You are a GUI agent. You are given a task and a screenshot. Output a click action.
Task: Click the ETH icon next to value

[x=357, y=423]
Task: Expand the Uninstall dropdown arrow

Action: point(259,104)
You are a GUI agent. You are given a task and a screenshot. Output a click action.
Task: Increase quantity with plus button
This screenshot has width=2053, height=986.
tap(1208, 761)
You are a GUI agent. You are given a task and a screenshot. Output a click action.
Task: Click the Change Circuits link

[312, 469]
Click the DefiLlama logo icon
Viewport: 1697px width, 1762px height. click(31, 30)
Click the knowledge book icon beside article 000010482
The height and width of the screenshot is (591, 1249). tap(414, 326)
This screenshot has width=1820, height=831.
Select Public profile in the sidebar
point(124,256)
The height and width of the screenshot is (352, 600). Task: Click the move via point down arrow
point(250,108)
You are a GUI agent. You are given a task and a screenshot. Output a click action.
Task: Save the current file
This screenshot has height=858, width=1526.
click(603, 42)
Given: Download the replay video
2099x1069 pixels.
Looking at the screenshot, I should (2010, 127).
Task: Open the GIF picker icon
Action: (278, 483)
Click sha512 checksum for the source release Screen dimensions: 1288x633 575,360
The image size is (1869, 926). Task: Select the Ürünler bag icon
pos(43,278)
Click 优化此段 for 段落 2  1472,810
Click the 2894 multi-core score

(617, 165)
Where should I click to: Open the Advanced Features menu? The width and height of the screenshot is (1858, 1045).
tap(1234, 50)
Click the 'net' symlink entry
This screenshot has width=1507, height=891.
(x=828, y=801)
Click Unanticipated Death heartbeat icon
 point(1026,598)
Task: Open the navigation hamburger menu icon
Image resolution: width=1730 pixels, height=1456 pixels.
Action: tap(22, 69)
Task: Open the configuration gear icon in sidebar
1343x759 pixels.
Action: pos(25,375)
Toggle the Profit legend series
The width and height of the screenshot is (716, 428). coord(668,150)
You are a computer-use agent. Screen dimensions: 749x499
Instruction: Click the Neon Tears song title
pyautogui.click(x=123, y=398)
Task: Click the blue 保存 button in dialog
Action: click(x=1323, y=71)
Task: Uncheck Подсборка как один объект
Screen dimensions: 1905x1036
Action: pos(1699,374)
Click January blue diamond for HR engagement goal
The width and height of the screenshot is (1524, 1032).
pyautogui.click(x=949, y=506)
• • • • •
**PROBLEM TO WORK ON**
Whatever else the listing above holds, retype exactly only the lines from the one containing "Task: Open the configuration" to the one containing "Task: Uncheck Подсборка как один объект", both ends kept.

**OUTPUT OF THE EXERCISE**
Task: Open the configuration gear icon in sidebar
1343x759 pixels.
Action: pos(25,375)
Toggle the Profit legend series
The width and height of the screenshot is (716, 428). coord(668,150)
You are a computer-use agent. Screen dimensions: 749x499
Instruction: Click the Neon Tears song title
pyautogui.click(x=123, y=398)
Task: Click the blue 保存 button in dialog
Action: click(x=1323, y=71)
Task: Uncheck Подсборка как один объект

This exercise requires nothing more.